Exercise goal:
Starting at the line that contains "The image size is (710, 411)." and continuing through the final line, rewrite each line with the requests included, raising every coordinate in the answers by 120. Leave out all lines before that one.

Provided material:
┌──

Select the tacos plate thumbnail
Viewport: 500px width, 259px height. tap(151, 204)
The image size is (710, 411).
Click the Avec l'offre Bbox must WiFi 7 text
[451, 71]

└──

Full solution:
The image size is (710, 411).
Click the Avec l'offre Bbox must WiFi 7 text
[571, 191]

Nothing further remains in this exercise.